Suggestions would be great. Thanks, all!


----------



## TurtleToo (Aug 23, 2013)

I meant to specify the Lamar University campus on Calle José Guadalupe Zuno Hernández and Av Chapultepec.  Apparently there is another location.

.


----------



## TundraGreen (Jul 15, 2010)

TurtleToo said:


> I am going to be in Guadalajara for about two months. I am hoping to find a comfortable room or studio apartment within walking distance of Lamar University for my stay. My evolving plan is to reserve a room at a hotel or B and B for 4-5 days upon arrival, using that time to walk around the area and locate something suitable for the two months.
> 
> For those of you familiar with Guadalajara, does this seem like a reasonable approach? I am a little wary of committing myself to renting something sight unseen for the entire duration, especially not being familiar with the neighborhood (or city.) I've looked at the sites such as segundamano and vivanuncios, but my Spanish is not adequate for the phone, so if I try to arrange something from here, I would be limited to AirBnB, or similar. (Although I can probably manage email--while I can barely speak, I read fairly well.) In any event, those sites seem geared more toward long-term rentals.
> 
> ...


I think you will have to be very lucky to find a rental for two months. Your most economical option probably is to find a hostel that would give you a monthly rate either for a private room or a dorm room if you can tolerate that. I don't think 4-5 days on the ground is going to turn up anything for a two month stay. There are not a lot of vacation rentals in Guadalajara anyway. It is not a tourist destination where people come for a week or two. There are lots of hotels in every price range for the short term visitors. Most of the hostels I know about are closer to Centro than Lamar's campus, but it is an easy 5 minute bus ride back and forth. The advantage of a hostel is that will have a kitchen and you can save money instead of eating in restaurants every day. And you can pay for just one bed, about $200 pesos/day. If you prefer a private room, a hostel isn't much cheaper than a hotel for one person, but it does have a kitchen.


----------



## horseshoe846 (Feb 8, 2017)

It isn't fair of me to say this - because I have never used them and I really don't like them - but - AirBnb ?


----------



## TundraGreen (Jul 15, 2010)

horseshoe846 said:


> It isn't fair of me to say this - because I have never used them and I really don't like them - but - AirBnb ?
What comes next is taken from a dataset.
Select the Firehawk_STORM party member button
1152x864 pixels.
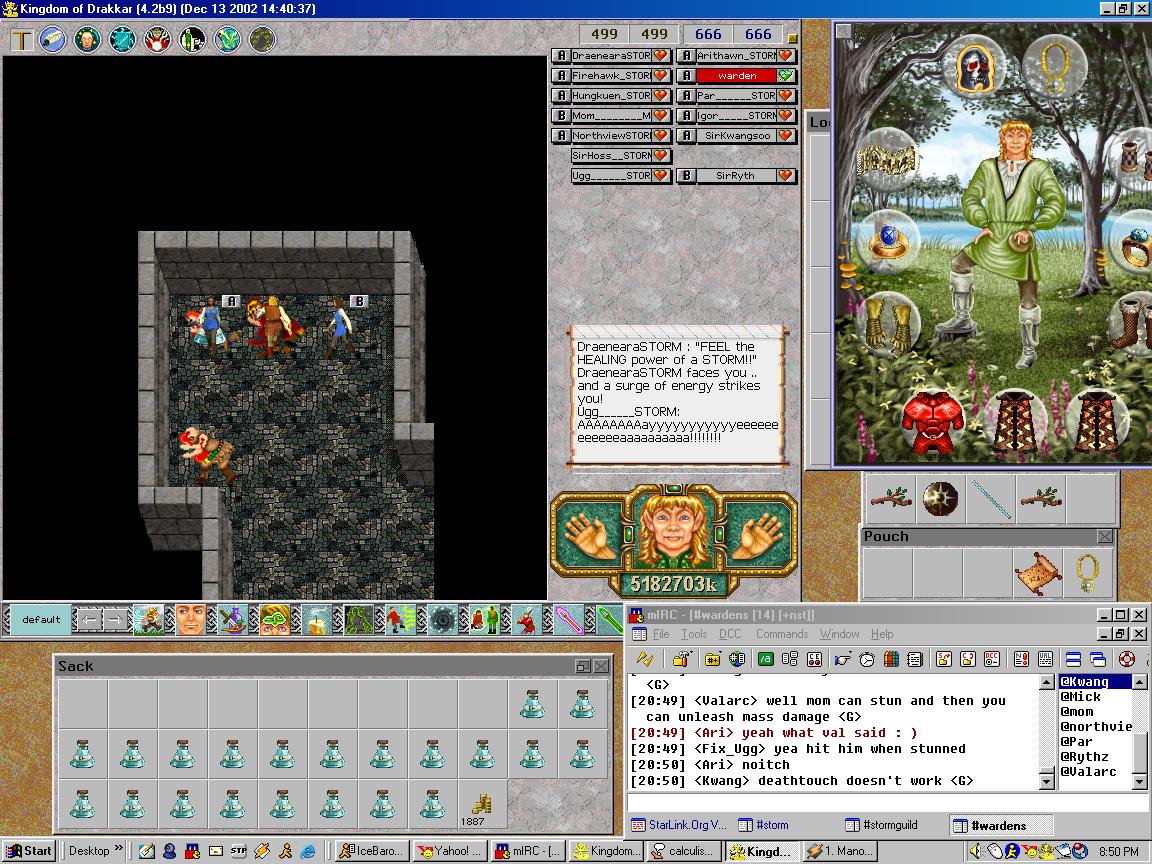pos(611,76)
Maybe your only choice then, but it will probably cost more than 200 pesos a day.


----------



## perropedorro (Mar 19, 2016)

TundraGreen said:


> I think you will have to be very lucky to find a rental for two months. Your most economical option probably is to find a hostel that would give you a monthly rate either for a private room or a dorm room if you can tolerate that. I don't think 4-5 days on the ground is going to turn up anything for a two month stay. There are not a lot of vacation rentals in Guadalajara anyway. It is not a tourist destination where people come for a week or two. There are lots of hotels in every price range for the short term visitors. Most of the hostels I know about are closer to Centro than Lamar's campus, but it is an easy 5 minute bus ride back and forth. The advantage of a hostel is that will have a kitchen and you can save money instead of eating in restaurants every day. And you can pay for just one bed, about $200 pesos/day. If you prefer a private room, a hostel isn't much cheaper than a hotel for one person, but it does have a kitchen.
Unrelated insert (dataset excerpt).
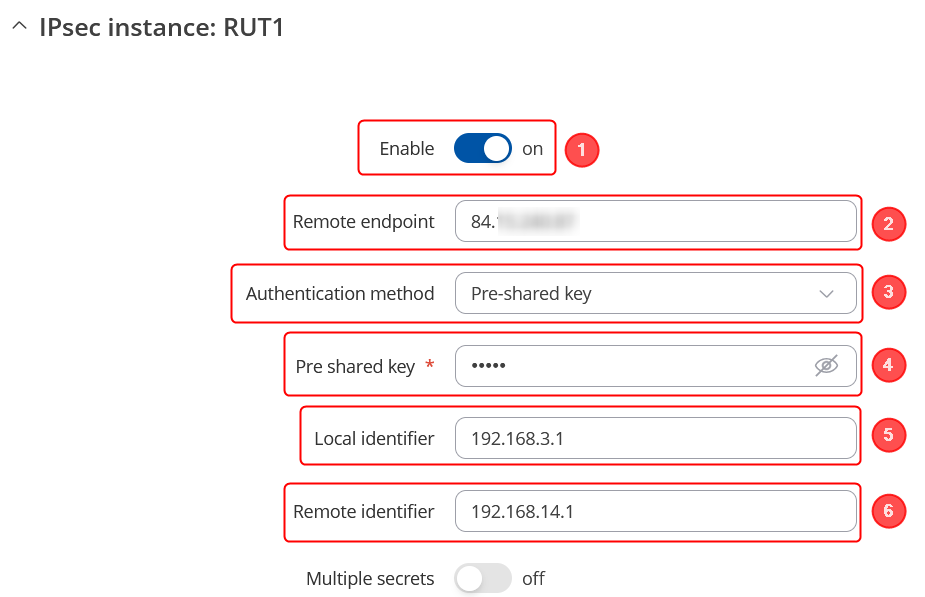Click the red step 1 marker
The image size is (925, 597).
tap(581, 150)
If I'm getting the location of Lamar Univ right, it's only about 3 blocks from the U.S. Consulate, definitely in the high rent district. A 20 min. walk east puts you around Federalismo on the edge of the Centro. Like Tundra pointed out, hotels there run the whole range from luxury right down to joints that are too funky even for me, especially on or just east of the Calzada. Some decent two or three star places might cut you a deal if you're renting by the month, in off season, like from now til late November or so. Far as having a kitchen, depends on your need to cook, although a mini-fridge to keep veggies, cheese and drinks cold is a huge advantage. When you need a hot meal, places to street grub are ubiquitous and reasonable.


----------



## costaricamex (Jul 7, 2017)

Possibly a home stay with locals if you could handle that. Try contacting the few Spanish schools that Google produces and explain the situation. Or maybe Lamar University has something going like that. See if they have a family available. They will put on a profit to the cost but still could be decent price. 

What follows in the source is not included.